====== AVAILABLE DATA ======

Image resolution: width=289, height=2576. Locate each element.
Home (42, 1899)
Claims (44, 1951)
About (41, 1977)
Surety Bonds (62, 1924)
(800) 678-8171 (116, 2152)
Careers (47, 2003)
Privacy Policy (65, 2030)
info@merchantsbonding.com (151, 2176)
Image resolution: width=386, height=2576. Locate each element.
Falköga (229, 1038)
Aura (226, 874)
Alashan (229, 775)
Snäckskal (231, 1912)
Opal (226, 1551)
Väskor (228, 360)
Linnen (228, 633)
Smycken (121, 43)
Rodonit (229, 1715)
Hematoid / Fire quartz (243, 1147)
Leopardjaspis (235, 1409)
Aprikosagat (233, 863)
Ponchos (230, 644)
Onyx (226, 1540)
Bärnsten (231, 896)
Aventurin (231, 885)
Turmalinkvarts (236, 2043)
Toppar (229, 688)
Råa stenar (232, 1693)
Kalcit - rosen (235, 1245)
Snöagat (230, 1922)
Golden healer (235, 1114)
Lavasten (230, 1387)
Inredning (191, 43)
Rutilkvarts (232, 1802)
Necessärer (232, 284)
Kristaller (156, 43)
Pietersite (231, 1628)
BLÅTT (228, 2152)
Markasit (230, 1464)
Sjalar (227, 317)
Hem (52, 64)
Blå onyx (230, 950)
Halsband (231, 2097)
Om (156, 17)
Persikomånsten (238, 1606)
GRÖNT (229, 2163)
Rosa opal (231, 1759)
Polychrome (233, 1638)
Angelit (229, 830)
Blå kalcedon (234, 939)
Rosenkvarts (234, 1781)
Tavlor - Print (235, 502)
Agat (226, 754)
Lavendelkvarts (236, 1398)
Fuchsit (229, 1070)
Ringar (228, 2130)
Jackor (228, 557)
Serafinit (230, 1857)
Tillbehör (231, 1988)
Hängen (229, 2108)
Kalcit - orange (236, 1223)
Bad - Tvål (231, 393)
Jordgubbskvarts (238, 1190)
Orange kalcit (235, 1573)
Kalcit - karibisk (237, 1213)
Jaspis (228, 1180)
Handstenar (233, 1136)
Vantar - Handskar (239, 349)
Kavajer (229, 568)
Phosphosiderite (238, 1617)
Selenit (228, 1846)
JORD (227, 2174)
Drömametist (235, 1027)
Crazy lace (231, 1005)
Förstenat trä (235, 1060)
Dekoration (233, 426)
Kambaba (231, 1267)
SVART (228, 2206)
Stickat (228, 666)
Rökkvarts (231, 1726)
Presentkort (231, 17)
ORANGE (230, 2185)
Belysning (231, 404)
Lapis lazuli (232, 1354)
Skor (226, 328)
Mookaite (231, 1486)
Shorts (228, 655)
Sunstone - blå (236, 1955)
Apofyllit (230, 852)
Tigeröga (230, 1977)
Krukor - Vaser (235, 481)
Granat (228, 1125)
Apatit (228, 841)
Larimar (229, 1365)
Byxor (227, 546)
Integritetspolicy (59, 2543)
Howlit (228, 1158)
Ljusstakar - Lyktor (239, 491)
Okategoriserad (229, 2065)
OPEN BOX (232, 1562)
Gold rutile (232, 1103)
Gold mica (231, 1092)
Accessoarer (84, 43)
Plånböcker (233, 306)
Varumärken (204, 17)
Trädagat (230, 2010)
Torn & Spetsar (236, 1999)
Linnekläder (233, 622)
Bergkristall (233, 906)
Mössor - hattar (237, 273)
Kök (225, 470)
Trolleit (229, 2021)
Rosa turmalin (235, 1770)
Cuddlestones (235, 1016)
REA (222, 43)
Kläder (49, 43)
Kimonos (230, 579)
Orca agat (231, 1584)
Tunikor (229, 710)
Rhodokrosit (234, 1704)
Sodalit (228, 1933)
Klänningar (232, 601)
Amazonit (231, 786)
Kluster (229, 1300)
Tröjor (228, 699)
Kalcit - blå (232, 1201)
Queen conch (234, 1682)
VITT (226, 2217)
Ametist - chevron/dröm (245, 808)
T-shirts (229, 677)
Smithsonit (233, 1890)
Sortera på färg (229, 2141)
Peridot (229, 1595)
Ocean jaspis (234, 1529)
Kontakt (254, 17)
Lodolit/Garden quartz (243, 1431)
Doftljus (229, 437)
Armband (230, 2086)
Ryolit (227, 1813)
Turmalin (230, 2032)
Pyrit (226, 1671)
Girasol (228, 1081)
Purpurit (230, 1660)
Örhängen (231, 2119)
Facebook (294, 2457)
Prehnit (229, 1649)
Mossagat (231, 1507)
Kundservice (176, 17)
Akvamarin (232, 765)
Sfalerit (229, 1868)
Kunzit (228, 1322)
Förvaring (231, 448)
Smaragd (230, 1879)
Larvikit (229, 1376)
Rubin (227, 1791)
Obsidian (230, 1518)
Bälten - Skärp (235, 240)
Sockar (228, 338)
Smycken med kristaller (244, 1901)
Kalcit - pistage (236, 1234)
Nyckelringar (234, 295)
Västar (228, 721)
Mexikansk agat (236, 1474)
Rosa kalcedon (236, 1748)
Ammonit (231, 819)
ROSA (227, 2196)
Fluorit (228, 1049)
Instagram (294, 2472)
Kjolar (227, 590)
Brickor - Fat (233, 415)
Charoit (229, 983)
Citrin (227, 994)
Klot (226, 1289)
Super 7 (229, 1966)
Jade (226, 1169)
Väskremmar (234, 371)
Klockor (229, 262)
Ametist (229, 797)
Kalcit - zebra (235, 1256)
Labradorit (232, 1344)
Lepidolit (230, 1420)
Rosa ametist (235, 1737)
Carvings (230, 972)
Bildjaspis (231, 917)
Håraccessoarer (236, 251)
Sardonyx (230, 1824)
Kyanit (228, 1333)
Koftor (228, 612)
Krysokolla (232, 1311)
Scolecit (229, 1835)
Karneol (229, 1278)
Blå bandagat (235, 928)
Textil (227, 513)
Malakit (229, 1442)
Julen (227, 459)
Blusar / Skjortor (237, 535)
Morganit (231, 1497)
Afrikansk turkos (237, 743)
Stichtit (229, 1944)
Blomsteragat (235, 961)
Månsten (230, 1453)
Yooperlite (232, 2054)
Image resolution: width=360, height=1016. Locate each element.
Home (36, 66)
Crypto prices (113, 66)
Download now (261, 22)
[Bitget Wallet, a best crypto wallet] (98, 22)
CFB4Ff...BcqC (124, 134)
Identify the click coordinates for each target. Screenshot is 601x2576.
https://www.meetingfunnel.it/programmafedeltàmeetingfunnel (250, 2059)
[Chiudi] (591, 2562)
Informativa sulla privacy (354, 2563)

======

- **REQUIRED ACTION**
Could you restate, word for word, the lines above from the one with "Råa stenar (232, 1693)" to the one with "Bad - Tvål (231, 393)", both included?

- **TASK RESPONSE**
Råa stenar (232, 1693)
Kalcit - rosen (235, 1245)
Snöagat (230, 1922)
Golden healer (235, 1114)
Lavasten (230, 1387)
Inredning (191, 43)
Rutilkvarts (232, 1802)
Necessärer (232, 284)
Kristaller (156, 43)
Pietersite (231, 1628)
BLÅTT (228, 2152)
Markasit (230, 1464)
Sjalar (227, 317)
Hem (52, 64)
Blå onyx (230, 950)
Halsband (231, 2097)
Om (156, 17)
Persikomånsten (238, 1606)
GRÖNT (229, 2163)
Rosa opal (231, 1759)
Polychrome (233, 1638)
Angelit (229, 830)
Blå kalcedon (234, 939)
Rosenkvarts (234, 1781)
Tavlor - Print (235, 502)
Agat (226, 754)
Lavendelkvarts (236, 1398)
Fuchsit (229, 1070)
Ringar (228, 2130)
Jackor (228, 557)
Serafinit (230, 1857)
Tillbehör (231, 1988)
Hängen (229, 2108)
Kalcit - orange (236, 1223)
Bad - Tvål (231, 393)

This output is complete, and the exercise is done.